Note that there is no simple one-to-one correspondence between pipeline stages and Core API's DAG vertices. Some stages map to several vertices (e.g., grouping and co-grouping are implemented as a cascade of two vertices) and some stages may be merged with others into a single vertex (e.g., a cascade of map/filter/flatMap stages can be fused into one vertex).

Since:
3.0
  • Method Summary

    Modifier and Type Method Description
    static Pipeline create()
    Creates a new, empty pipeline.
    <T> BatchStage<T> readFrom​(BatchSource<? extends T> source)
    Returns a pipeline stage that represents a bounded (batch) data source.
    <T> StreamSourceStage<T> readFrom​(StreamSource<? extends T> source)
    Returns a pipeline stage that represents an unbounded data source (i.e., an event stream).
    DAG toDag()
    Transforms the pipeline into a Jet DAG, which can be submitted for execution to a Jet instance.
    String toDotString()
    Returns a DOT format (graphviz) representation of the Pipeline.
    <T> SinkStage writeTo​(Sink<? super T> sink, GeneralStage<? extends T> stage0, GeneralStage<? extends T> stage1, GeneralStage<? extends T>... moreStages)
    Attaches the supplied sink to two or more pipeline stages.
  • Method Details

    • create

      @Nonnull static Pipeline create()
      Creates a new, empty pipeline.
      Since:
      3.0
    • readFrom

      @Nonnull <T> BatchStage<T> readFrom​(@Nonnull BatchSource<? extends T> source)
      Returns a pipeline stage that represents a bounded (batch) data source.
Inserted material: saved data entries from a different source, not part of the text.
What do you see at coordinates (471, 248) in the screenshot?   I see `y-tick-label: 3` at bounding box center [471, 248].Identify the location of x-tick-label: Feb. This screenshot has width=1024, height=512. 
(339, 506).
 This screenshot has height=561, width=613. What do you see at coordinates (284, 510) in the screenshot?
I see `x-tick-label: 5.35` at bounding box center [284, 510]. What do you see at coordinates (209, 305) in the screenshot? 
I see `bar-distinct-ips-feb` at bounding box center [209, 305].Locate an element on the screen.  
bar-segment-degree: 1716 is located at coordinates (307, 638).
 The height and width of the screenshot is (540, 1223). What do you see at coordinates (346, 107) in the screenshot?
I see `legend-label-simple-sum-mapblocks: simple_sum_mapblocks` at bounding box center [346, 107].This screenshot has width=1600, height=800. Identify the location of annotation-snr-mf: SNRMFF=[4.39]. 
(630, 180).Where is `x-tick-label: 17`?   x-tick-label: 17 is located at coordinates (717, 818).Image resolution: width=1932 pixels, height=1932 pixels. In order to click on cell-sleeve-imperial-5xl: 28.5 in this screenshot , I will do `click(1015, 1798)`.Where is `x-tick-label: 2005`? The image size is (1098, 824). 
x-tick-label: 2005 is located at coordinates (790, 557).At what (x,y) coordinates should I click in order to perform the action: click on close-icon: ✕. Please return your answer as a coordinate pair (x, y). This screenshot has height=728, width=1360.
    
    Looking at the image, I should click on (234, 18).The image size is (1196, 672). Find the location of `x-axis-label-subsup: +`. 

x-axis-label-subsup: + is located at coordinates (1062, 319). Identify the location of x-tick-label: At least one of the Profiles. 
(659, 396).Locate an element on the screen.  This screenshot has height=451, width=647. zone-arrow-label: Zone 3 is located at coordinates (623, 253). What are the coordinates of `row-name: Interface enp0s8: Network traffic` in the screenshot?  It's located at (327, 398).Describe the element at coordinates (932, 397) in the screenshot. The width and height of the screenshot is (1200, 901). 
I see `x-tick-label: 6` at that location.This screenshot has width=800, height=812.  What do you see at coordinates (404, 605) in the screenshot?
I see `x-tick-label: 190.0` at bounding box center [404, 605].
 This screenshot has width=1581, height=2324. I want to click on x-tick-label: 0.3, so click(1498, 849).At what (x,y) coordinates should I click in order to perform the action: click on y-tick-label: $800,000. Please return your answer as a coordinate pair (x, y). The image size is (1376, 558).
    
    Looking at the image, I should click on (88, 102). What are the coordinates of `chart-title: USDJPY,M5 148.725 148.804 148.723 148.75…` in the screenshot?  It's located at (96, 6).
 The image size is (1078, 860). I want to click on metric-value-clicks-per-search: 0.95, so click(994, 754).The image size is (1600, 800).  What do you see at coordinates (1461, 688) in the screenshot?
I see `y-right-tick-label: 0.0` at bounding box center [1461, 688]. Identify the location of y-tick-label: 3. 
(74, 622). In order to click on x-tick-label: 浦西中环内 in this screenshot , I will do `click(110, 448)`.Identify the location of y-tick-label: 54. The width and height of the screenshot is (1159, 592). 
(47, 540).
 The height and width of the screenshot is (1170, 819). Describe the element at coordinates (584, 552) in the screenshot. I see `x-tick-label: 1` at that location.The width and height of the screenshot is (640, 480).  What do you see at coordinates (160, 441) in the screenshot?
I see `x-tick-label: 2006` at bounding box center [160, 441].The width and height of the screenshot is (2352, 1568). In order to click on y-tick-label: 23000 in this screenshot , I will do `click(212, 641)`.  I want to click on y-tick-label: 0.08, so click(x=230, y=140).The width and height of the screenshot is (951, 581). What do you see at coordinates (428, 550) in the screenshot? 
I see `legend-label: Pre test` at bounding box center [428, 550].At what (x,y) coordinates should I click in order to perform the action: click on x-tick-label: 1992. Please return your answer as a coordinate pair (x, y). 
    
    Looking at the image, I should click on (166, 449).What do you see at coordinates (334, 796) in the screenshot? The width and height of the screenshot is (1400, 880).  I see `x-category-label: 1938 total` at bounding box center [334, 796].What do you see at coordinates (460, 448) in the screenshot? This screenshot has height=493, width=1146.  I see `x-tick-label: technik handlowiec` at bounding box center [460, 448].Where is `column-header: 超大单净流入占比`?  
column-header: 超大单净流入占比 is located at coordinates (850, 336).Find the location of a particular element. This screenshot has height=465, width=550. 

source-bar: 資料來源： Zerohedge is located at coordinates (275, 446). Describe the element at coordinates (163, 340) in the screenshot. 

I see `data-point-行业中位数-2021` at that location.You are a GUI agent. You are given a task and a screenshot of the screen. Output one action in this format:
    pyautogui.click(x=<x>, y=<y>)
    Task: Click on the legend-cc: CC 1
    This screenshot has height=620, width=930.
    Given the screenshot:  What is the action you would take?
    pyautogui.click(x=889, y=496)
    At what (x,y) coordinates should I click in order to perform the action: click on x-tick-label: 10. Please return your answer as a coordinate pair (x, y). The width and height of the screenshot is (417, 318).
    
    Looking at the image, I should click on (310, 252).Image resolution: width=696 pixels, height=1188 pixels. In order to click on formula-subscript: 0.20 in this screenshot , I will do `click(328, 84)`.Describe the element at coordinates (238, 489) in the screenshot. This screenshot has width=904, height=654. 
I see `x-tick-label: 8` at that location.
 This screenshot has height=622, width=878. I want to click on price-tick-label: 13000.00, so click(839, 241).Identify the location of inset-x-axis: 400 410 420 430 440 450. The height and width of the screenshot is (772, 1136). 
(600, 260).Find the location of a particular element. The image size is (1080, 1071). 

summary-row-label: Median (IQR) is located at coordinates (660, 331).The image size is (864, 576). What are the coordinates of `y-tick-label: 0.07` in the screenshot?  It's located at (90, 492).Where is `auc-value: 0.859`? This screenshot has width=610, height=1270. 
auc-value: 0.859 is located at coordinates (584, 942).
It has no upstream stages and emits the data (typically coming from an outside source) to its downstream stages.
      Type Parameters:
      T - the type of source data items
      Parameters:
      source - the definition of the source from which the stage reads data
    • readFrom

      @Nonnull <T> StreamSourceStage<T> readFrom​(@Nonnull StreamSource<? extends T> source)
      Returns a pipeline stage that represents an unbounded data source (i.e., an event stream). It has no upstream stages and emits the data (typically coming from an outside source) to its downstream stages.
      Type Parameters:
      T - the type of source data items
      Parameters:
      source - the definition of the source from which the stage reads data
    • writeTo

      @Nonnull <T> SinkStage writeTo​(@Nonnull Sink<? super T> sink, @Nonnull GeneralStage<? extends T> stage0, @Nonnull GeneralStage<? extends T> stage1, @Nonnull GeneralStage<? extends T>... moreStages)
      Attaches the supplied sink to two or more pipeline stages. Returns the SinkStage representing the sink. You need this method when you want to drain more than one stage to the same sink. In the typical case you'll use GeneralStage.writeTo(Sink) instead.
      Type Parameters:
      T - the type of data being drained to the sink
    • toDag

      @Nonnull DAG toDag()
      Transforms the pipeline into a Jet DAG, which can be submitted for execution to a Jet instance.
    • toDotString

      @Nonnull String toDotString()
      Returns a DOT format (graphviz) representation of the Pipeline.